The dancefloor in McBertie’s is cleverly positioned. It runs alongside the main bar, allowing customers to lean across mid-step and place their orders. As the nights grow old, the floor gets sticky from spilled drink. By closing time it feels like a piece of it is glued to one’s heel.

Sally and Lauren buy vodka 7ups and join the others in the middle of the dancefloor. Fairytale of New York plays; then Feliz Navidad. It is always easiest for Sally to dance when Neil is around. He sneaks up behind strangers, making faces over their shoulders, pretending to hit on the men. It is immature, but it means that all eyes are on him; the rest of them can just dance and laugh. When Neil isn’t around, Sally feels like a hostage on the dancefloor, brought there as an offering to whichever decent-looking older men are around.
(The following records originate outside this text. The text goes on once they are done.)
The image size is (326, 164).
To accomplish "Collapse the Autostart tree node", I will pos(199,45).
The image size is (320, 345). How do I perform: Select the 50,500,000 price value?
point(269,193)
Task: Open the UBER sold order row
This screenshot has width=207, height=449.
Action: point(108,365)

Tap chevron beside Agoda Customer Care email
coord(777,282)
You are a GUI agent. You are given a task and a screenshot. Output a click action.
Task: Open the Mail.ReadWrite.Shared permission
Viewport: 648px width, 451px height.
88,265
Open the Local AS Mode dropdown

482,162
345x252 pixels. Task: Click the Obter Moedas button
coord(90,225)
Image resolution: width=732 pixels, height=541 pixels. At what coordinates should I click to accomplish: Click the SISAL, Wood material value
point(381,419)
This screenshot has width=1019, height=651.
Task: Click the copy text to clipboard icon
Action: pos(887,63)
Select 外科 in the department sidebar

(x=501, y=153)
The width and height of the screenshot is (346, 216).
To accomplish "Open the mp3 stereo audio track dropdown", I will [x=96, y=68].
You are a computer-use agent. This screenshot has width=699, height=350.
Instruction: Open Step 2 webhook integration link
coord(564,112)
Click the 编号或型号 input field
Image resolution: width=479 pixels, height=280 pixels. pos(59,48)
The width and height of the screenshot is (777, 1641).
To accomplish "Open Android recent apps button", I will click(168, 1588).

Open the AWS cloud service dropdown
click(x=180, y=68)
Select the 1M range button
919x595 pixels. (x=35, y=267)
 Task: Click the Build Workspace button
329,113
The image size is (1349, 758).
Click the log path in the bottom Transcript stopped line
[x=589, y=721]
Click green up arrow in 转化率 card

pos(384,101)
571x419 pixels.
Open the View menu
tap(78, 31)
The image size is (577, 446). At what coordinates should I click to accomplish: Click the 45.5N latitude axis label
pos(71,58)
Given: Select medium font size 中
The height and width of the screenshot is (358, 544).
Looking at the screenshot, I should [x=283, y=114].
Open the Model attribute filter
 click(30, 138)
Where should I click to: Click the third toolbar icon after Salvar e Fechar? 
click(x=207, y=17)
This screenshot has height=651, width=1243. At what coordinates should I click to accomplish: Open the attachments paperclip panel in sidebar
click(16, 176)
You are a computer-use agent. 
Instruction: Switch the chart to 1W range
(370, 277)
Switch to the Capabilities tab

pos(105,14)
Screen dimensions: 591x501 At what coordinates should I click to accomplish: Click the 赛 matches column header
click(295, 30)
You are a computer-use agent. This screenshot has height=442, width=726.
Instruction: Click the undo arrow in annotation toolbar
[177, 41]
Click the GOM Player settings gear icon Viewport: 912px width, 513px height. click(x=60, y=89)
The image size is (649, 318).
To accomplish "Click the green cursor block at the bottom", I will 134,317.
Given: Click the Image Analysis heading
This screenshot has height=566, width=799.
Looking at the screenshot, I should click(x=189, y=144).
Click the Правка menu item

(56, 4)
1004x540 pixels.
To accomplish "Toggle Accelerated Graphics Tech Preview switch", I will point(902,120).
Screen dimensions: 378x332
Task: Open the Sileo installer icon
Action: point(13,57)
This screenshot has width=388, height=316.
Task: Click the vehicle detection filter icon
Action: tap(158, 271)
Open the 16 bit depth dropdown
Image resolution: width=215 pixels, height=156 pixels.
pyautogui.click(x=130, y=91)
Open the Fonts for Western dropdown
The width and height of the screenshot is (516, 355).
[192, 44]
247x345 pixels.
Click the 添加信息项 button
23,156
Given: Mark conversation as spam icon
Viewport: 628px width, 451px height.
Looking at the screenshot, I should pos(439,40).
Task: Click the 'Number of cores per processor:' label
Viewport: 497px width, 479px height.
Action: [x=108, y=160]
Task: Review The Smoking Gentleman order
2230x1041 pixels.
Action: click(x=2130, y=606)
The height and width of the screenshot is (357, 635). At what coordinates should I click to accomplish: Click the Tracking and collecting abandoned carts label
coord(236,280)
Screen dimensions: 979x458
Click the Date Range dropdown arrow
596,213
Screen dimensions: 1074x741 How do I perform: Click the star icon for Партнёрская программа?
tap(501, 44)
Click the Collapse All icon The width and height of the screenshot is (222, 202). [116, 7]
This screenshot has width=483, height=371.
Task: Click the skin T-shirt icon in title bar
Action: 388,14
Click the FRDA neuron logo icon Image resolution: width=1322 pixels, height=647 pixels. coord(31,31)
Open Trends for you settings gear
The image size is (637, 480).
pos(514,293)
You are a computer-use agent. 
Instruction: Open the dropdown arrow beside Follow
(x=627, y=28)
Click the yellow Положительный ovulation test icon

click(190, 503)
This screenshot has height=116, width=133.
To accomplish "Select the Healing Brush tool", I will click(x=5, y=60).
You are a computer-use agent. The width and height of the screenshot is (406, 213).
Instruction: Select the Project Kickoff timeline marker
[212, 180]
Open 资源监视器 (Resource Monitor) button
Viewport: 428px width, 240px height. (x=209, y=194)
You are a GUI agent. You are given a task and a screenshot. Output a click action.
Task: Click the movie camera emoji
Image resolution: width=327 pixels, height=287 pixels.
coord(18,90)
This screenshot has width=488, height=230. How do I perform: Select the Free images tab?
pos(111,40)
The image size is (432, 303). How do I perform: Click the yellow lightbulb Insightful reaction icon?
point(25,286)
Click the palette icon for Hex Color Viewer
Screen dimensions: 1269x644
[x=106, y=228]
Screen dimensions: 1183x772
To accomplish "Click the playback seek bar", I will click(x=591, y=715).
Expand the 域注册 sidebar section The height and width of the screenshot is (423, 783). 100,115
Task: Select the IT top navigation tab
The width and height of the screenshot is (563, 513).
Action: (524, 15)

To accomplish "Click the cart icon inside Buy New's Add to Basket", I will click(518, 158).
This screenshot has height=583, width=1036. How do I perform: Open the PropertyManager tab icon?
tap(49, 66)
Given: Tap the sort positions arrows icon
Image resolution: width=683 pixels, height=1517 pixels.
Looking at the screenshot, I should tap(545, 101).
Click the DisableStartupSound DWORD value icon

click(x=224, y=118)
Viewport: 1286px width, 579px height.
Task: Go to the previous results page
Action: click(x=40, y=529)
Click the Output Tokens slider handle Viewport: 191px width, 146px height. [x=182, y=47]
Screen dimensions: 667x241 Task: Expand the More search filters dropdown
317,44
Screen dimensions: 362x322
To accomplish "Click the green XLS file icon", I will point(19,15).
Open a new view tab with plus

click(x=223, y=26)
Sure enough, when Neil runs off to the bathroom (followed by Áine, which means they’re gone to do coke), Diego gently pushes Sally in the direction of a man with a white beard. The man is alone, dancing with his back hunched and elbows out, in a kind of circle around nothing. When Sally accidentally makes eye contact with the man, he seems to read her look as an invitation to approach. Sally takes Lauren’s hand and turns her back to the man, and for a moment feels him lingering a few feet behind her. Diego then approaches the man and speaks into his ear in a manner that seems apologetic. Sally tells Lauren that she’s going for a smoke.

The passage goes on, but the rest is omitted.